Mostra dal Futurismo all'arte digitaleFonte foto: romeing.it

Finalità e curatori

Curata da Giuliano Gasparotti e Francesco Maffei, la mostra comprende due collezioni private che sono state raccolte da Gianfranco Rosini ed Elisabetta Cuchetti e sono confluite nella Collezione  Rosini Gutman.

La collezione vuole ripercorrere le tappe principali della grande arte rivoluzionaria del  Novecento. Pertanto vi  si trovano numerose installazioni di arte immersiva e digitale che rimandano ad una continua ispirazione e ambientazione tipicamente onirica.

Le opere

Da Balla a Caldera e da Dali’ a Burri ci sono vari quadri di numerosissimi artisti del ‘900. Il percorso dell’esposizione  si concentra su  quattro “capsule” differenziate ovvero quattro “set” a tema nei quali il visitatore diventa lui stesso protagonista.

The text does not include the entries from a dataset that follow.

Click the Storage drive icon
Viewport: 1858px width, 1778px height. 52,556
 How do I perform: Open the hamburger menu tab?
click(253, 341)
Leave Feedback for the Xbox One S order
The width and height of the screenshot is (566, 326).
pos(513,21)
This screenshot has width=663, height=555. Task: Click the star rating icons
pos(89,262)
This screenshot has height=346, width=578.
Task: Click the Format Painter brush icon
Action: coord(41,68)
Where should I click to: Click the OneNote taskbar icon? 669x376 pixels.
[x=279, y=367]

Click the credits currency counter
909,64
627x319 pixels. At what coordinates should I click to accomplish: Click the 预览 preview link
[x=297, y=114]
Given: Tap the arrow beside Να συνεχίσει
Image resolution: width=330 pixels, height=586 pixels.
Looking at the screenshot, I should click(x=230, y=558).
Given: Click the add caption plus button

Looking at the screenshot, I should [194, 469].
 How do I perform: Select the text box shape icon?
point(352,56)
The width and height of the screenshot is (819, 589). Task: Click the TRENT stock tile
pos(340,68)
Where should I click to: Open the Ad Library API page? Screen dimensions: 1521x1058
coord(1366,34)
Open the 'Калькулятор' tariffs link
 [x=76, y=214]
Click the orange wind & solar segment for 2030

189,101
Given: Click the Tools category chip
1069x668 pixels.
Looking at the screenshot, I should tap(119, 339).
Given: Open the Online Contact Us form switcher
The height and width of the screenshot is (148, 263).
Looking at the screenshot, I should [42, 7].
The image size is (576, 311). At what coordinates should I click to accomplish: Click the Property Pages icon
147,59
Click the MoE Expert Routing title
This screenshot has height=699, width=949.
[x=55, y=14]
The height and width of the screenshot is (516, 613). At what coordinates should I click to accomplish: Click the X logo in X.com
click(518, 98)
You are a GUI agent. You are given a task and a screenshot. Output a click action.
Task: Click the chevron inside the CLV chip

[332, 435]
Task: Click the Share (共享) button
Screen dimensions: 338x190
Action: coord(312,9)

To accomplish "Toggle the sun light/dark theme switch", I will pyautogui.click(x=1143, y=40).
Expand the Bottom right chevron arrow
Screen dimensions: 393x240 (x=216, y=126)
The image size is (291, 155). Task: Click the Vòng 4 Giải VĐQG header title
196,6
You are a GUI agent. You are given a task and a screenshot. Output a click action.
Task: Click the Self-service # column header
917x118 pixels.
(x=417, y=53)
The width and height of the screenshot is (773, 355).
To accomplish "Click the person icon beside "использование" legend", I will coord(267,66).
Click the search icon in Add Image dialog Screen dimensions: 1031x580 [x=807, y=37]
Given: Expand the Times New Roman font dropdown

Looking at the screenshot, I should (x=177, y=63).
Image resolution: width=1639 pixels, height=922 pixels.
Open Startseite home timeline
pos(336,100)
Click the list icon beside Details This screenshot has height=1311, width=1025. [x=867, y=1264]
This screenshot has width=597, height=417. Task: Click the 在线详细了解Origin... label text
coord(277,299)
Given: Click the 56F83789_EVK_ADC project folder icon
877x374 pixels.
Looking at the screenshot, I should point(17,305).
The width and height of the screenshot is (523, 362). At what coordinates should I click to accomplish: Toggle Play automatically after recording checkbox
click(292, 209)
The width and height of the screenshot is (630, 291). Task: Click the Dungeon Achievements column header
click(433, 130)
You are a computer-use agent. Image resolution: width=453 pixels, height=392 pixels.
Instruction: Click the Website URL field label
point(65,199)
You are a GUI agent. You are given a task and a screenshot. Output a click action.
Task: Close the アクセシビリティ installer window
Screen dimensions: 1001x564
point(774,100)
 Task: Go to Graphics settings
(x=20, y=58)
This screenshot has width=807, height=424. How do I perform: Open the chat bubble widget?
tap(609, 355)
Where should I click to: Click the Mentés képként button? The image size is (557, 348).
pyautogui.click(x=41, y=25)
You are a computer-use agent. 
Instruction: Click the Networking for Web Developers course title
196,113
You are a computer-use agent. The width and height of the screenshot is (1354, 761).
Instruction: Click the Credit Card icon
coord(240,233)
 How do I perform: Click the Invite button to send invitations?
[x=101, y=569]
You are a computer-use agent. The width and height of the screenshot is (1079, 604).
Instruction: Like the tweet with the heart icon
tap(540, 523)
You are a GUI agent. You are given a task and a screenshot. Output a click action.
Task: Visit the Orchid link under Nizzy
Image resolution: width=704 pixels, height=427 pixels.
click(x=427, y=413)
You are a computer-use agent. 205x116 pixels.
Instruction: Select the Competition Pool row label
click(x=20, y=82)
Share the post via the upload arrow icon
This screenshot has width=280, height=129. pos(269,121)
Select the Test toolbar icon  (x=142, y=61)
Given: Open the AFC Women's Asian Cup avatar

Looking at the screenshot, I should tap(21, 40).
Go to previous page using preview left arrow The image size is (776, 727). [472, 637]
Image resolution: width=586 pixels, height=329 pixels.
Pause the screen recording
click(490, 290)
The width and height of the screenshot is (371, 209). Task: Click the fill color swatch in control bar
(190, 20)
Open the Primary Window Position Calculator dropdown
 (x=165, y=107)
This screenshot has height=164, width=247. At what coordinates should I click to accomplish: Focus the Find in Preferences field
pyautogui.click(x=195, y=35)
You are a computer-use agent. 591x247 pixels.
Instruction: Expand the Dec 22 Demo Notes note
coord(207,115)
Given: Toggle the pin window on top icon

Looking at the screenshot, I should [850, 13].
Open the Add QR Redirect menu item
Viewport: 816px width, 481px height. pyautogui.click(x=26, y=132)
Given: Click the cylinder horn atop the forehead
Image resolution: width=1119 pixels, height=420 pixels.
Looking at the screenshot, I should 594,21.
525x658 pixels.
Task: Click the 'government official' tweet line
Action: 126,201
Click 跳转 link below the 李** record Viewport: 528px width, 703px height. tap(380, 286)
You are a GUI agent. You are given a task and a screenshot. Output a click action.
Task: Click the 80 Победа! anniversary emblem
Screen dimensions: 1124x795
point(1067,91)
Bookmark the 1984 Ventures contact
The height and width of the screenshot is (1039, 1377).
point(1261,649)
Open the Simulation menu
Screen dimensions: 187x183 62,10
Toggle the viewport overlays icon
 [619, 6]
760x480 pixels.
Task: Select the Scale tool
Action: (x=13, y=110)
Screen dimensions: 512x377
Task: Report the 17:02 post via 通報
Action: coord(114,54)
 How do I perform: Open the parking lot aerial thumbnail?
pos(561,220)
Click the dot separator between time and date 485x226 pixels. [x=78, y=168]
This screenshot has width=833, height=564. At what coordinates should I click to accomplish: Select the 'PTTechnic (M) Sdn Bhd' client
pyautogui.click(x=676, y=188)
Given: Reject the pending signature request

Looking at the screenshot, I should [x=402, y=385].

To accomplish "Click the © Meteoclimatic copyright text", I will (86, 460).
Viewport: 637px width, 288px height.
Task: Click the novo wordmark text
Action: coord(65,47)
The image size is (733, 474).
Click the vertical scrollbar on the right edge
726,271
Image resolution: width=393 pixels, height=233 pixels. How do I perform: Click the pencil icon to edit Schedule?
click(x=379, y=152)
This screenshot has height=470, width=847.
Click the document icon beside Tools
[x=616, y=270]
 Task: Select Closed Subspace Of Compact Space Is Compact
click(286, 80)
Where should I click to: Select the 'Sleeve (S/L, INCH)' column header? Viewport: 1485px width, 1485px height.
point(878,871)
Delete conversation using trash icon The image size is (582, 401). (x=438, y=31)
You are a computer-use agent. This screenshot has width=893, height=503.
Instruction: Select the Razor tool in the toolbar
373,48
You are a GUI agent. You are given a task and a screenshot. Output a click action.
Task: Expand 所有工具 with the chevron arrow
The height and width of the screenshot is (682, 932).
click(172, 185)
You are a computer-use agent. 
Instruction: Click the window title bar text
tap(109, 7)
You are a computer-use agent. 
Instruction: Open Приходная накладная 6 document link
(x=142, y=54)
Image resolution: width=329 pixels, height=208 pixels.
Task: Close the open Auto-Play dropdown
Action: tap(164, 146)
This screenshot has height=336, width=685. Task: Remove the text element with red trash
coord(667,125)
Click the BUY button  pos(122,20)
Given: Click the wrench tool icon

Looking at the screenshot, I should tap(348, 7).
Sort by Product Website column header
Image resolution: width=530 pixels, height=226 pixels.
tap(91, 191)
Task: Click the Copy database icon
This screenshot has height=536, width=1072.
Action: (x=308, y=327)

Le tecniche: arte e scienza

Le tecniche  immersive inserite in ogni  set forzano i canoni espositivi tradizionali per dare allo spettatore-artista continue sensazioni ed emozioni che dovrebbero simulare quelle che provano gli artisti nel momento dell’ispirazione e della creazione delle loro opere. Le incursioni delle produzioni digitali contemporanee, il sound design e le ambientazioni inedite  vogliono rappresentare l’ inevitabile continuità con le tecniche del Novecento, in particolare nel rapporto tra arte e scienza. Infatti, oggi come allora, viene recuperato un dialogo sempre affascinante e misterioso che porta anche l’arte a curiosare tra le nuove scoperte e tecniche scientifiche .  In realtà rimandano al passato anche le nuove frontiere dell’arte digitale, dall’utilizzo dell’ intelligenza artificiale nei processi creativi alla NFT art, ossia “Non Fungible Token” art, con cui si allude  a quei prodotti artistici digitali (immagini, video, collage) identificabili a livello  informatico come token, ossia vere e proprie opere d’arte con un certificato digitale che ne attesti l’originalità e i diritti, registrati e assicurati dalla tecnologia blockchain.  Infatti anche per questo tipo di prodotti presenti nella mostra viene recuperata la continuità con il presente, infrangendo le barriere tra passato, presente e futuro in un continuo cambiamento di questa nostra  realtà che, come  constatiamo ogni giorno, è sempre più cangiante e mutevole.